Summer break about to start – reviews only, until the end of September – but I just couldn’t resist one more promotion post for Brook Cottage Books. The Road to Newgate by Kate Braithwaite is published by Crooked Cat Books on 16th July (available for preorder from Amazon in the UK and US), and if you’re a fan of historical fiction with a touch of crime and mystery it really looks like one you shouldn’t miss. I’ve had the pleasure of featuring Kate here on Being Anne before, on the publication of her debut novel Charlatan, with an excellent guest review by Louise Wykes and a rather lovely interview. So let’s take a closer look at The Road to Newgate…
What price justice?
London 1678.
Titus Oates, an unknown preacher, creates panic with wild stories of a Catholic uprising against Charles II. The murder of a prominent Protestant magistrate appears to confirm that the Popish Plot is real.
Only Nathaniel Thompson, writer and Licenser of the Presses, instinctively doubts Oates’s revelations. Even his young wife, Anne, is not so sure. And neither know that their friend William Smith has personal history with Titus Oates.
When Nathaniel takes a public stand, questioning the plot and Oates’s integrity, the consequences threaten them all.
And an extract? My pleasure…
“Mr. Thompson?”
At my side is a skinny fellow that Henry sometimes employs to deliver our pamphlets about the coffee shops. His sort often has a nose for news and will know if an arrest has been made or a scandal is brewing. He knows something now. I smell it on him, read it in the eager nod of his head. God knows, there’s gossip aplenty in the city, with talk of a missing magistrate and arrests of prominent Catholic Lords, so I turn my back on Anne, anxious for news. My conscience may creak as I listen to the young lad’s tale, but that’s easily ignored. Easily that is, until the sound of an altercation causes us both to twist round.

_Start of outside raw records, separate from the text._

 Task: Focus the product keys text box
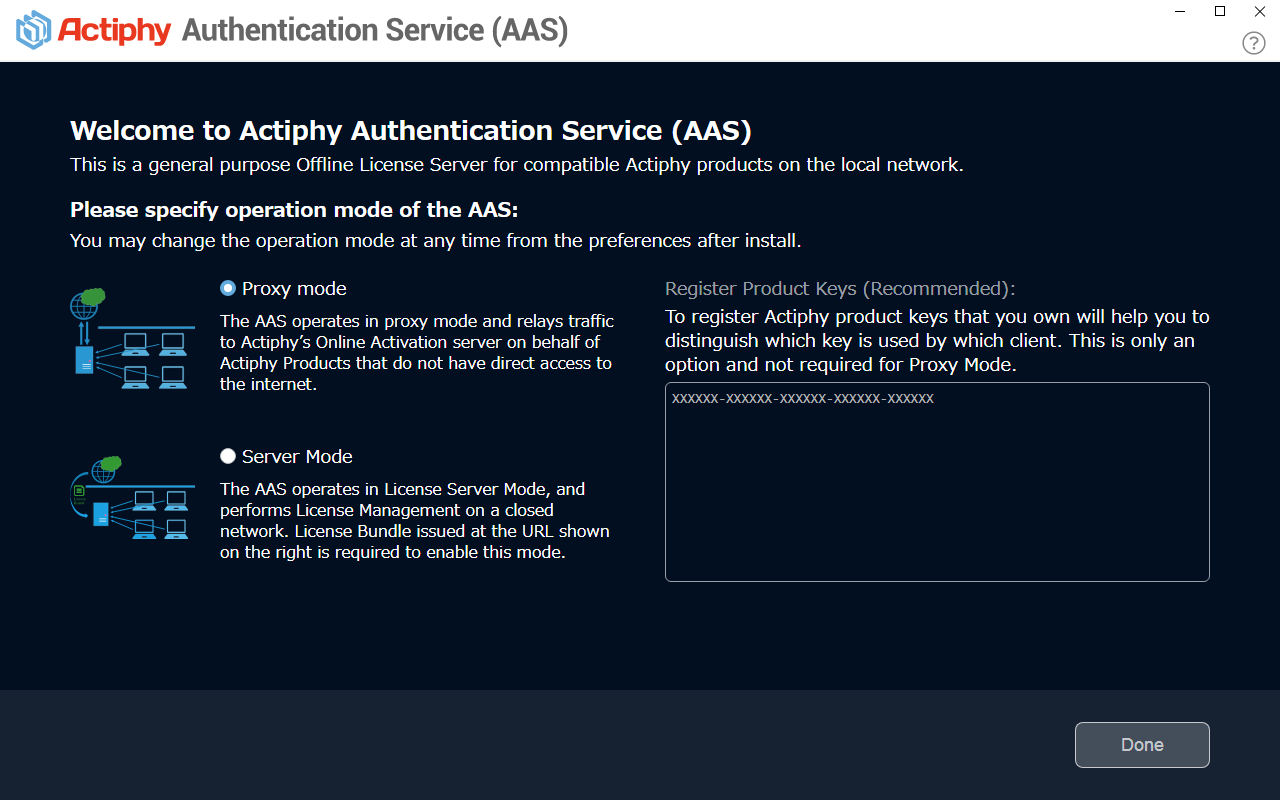937,482
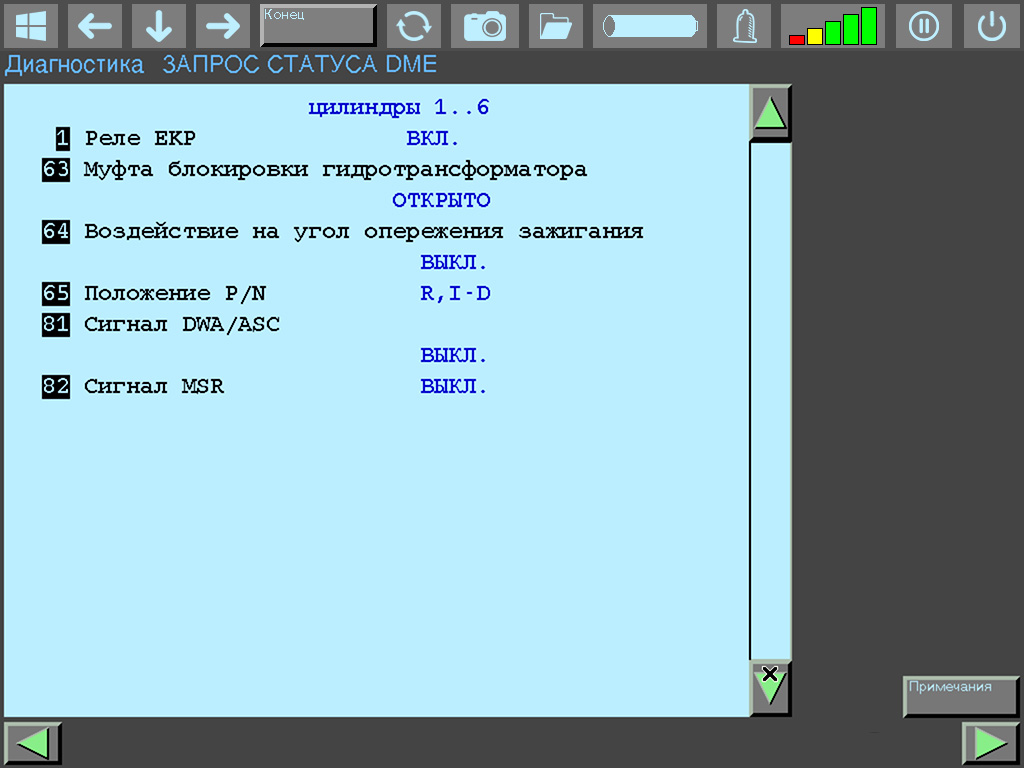Open the documents folder icon
Viewport: 1024px width, 768px height.
click(555, 26)
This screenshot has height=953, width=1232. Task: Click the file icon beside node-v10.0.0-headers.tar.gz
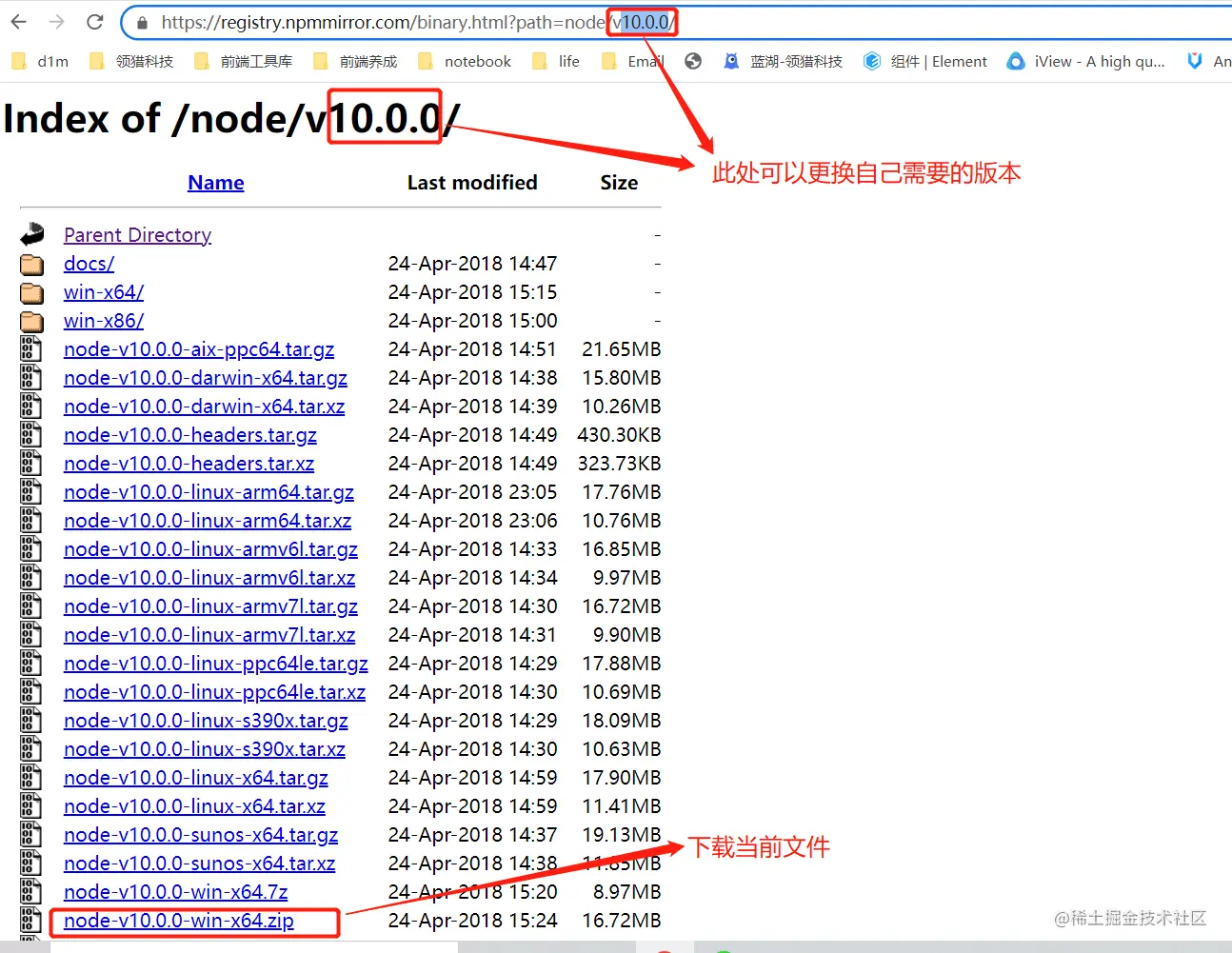[30, 434]
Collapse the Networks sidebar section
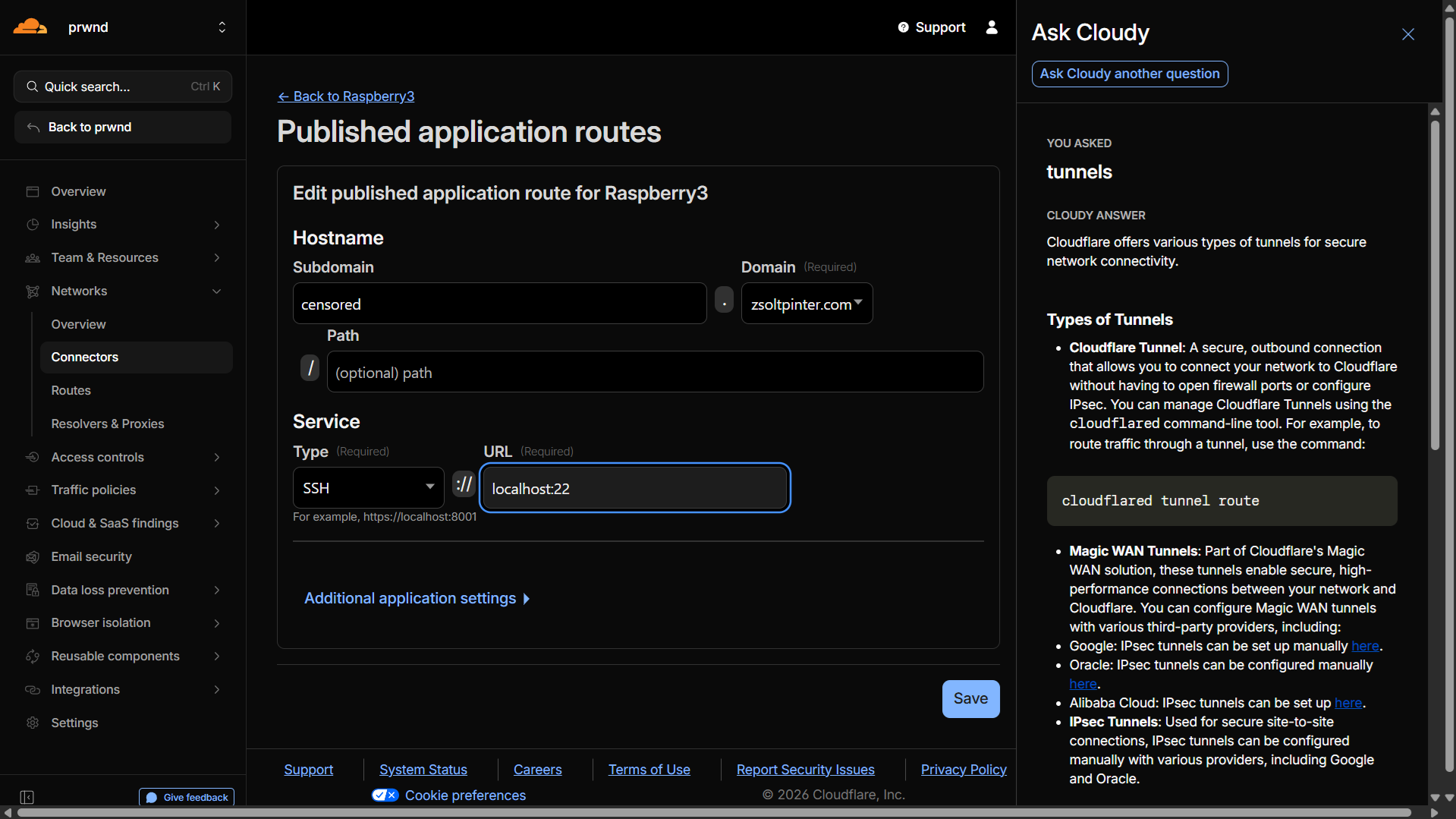 [x=217, y=291]
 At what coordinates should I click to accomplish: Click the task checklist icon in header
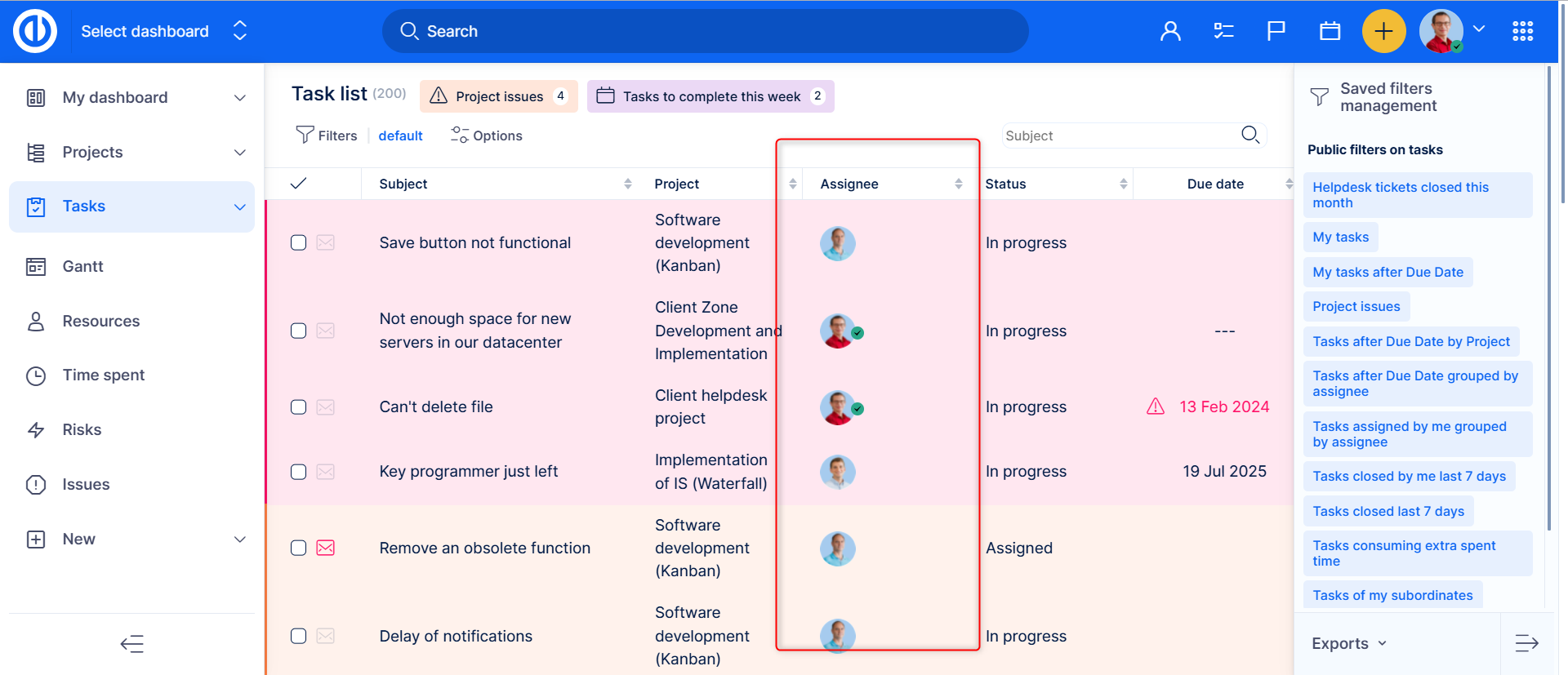pyautogui.click(x=1223, y=32)
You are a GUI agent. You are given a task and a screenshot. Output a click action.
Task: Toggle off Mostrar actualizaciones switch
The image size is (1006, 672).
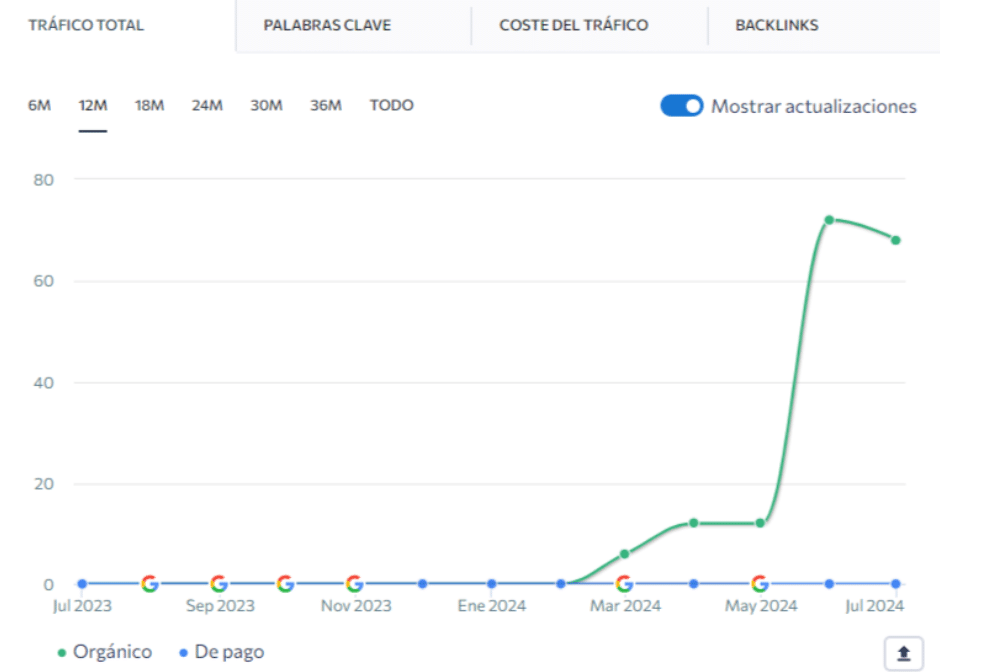tap(682, 106)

A woman, tall and sharp-featured, her lips pulled back from her teeth in bare anger, has her hand on Anne’s arm and is screeching at her. For a moment, I’m dumbfounded. I step towards them, but not quickly enough. In that split second, the woman tilts back her head and hurls a plume of spit right into my wife’s face.
No-one moves. Then the woman disappears into the crowd and Anne does her best to make light of it. She wipes her face, shows me her new bag, and insists on continuing about the fair as if nothing has happened. All she will say is that the woman was obviously deranged, some Bedlamite; quite a sorry case, in fact. I squeeze her hand, proud that my young wife can be so composed. And then I put it out of my mind.
In my defence, there is little enough time to remember it or question Anne further in the days that follow. The rumour whispered to me at the fair is the main news on everyone’s lips by the next morning. A man has been found dead in a ditch on Primrose Hill. He is identified as the missing magistrate, Sir Edmund Godfrey.
Looks good, eh? Wishing you every success with this one Kate…
Giveaway
With thanks to Kate and tour organiser Brook Cottage Books, I’m delighted to offer the chance to win a copy of the book, plus a rather lovely small handmade book of illustrations from the period (open internationally).
Here’s the rafflecopter for entry:
About the author
Kate Braithwaite was born and grew up in Edinburgh, Scotland. Her first novel, Charlatan, was longlisted for the Mslexia New Novel Award and the Historical Novel Society Award. Kate lives in Pennsylvania with her husband and three children.